PROBLEM STATEMENT
What are the lines from the one containing "Viewport: 891px width, 773px height." through the end of the listing below? Return them exactly, and only them.

PROVIDED RECORDS

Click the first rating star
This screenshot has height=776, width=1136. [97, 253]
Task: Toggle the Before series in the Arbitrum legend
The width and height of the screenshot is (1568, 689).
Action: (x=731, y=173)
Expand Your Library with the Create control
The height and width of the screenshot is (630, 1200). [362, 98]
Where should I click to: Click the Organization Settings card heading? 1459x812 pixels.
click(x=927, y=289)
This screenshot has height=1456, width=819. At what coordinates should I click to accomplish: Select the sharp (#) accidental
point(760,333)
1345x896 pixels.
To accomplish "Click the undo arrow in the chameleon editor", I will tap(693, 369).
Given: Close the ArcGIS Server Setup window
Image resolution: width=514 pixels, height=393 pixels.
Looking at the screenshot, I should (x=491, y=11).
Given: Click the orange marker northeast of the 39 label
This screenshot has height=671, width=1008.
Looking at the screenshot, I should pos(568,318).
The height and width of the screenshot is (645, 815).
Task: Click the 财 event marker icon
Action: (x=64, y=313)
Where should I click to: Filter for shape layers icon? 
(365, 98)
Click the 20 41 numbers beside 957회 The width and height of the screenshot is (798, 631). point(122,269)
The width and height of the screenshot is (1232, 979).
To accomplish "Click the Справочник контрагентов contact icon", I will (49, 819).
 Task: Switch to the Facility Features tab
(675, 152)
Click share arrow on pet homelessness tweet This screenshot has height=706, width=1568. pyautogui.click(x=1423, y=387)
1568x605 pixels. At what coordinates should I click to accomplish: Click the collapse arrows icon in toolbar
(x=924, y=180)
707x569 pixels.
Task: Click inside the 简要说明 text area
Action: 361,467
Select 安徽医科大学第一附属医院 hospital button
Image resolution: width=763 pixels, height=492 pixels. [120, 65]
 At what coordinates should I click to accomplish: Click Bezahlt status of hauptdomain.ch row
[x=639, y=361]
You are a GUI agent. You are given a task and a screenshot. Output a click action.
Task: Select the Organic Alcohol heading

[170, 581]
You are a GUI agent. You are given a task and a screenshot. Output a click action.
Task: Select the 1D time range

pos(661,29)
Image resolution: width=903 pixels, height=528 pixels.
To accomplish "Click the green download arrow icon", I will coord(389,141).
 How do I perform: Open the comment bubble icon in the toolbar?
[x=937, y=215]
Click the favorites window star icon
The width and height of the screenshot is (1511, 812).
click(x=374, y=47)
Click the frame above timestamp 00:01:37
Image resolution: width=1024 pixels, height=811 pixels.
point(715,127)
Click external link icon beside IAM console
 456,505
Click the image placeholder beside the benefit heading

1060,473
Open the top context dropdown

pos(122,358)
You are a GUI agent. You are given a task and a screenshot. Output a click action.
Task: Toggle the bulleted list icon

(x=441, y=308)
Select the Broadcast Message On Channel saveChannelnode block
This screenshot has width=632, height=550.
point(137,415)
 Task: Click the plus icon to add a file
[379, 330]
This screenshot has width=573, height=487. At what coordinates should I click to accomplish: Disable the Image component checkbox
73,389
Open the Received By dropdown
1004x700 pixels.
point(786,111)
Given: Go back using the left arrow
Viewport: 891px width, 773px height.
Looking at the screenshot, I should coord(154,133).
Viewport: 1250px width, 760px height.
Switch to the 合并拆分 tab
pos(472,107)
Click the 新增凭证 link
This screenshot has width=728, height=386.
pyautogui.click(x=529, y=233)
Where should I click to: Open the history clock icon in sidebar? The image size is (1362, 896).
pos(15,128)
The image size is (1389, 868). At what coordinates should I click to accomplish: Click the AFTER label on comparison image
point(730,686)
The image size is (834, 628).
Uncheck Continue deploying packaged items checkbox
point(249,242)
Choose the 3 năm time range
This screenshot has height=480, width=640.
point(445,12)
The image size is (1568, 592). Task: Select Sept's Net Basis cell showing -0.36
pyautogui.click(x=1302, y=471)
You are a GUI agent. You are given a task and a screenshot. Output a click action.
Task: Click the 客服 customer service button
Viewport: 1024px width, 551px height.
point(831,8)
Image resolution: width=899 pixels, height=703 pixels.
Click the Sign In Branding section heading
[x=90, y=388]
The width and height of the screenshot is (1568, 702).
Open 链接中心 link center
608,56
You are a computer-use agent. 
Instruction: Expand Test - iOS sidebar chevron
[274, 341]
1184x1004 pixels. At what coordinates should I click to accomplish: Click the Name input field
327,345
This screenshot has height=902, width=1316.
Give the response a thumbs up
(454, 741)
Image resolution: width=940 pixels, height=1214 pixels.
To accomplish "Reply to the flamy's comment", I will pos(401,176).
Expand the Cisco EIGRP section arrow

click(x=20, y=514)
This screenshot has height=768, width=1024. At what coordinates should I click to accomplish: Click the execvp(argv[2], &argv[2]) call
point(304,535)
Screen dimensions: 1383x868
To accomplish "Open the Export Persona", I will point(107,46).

EXERCISE RESULT
Viewport: 891px width, 773px height.
Looking at the screenshot, I should coord(154,133).
Viewport: 1250px width, 760px height.
Switch to the 合并拆分 tab
pos(472,107)
Click the 新增凭证 link
This screenshot has width=728, height=386.
pyautogui.click(x=529, y=233)
Where should I click to: Open the history clock icon in sidebar? The image size is (1362, 896).
pos(15,128)
The image size is (1389, 868). At what coordinates should I click to accomplish: Click the AFTER label on comparison image
point(730,686)
The image size is (834, 628).
Uncheck Continue deploying packaged items checkbox
point(249,242)
Choose the 3 năm time range
This screenshot has height=480, width=640.
point(445,12)
The image size is (1568, 592). Task: Select Sept's Net Basis cell showing -0.36
pyautogui.click(x=1302, y=471)
You are a GUI agent. You are given a task and a screenshot. Output a click action.
Task: Click the 客服 customer service button
Viewport: 1024px width, 551px height.
point(831,8)
Image resolution: width=899 pixels, height=703 pixels.
Click the Sign In Branding section heading
[x=90, y=388]
The width and height of the screenshot is (1568, 702).
Open 链接中心 link center
608,56
You are a computer-use agent. 
Instruction: Expand Test - iOS sidebar chevron
[274, 341]
1184x1004 pixels. At what coordinates should I click to accomplish: Click the Name input field
327,345
This screenshot has height=902, width=1316.
Give the response a thumbs up
(454, 741)
Image resolution: width=940 pixels, height=1214 pixels.
To accomplish "Reply to the flamy's comment", I will pos(401,176).
Expand the Cisco EIGRP section arrow

click(x=20, y=514)
This screenshot has height=768, width=1024. At what coordinates should I click to accomplish: Click the execvp(argv[2], &argv[2]) call
point(304,535)
Screen dimensions: 1383x868
To accomplish "Open the Export Persona", I will point(107,46).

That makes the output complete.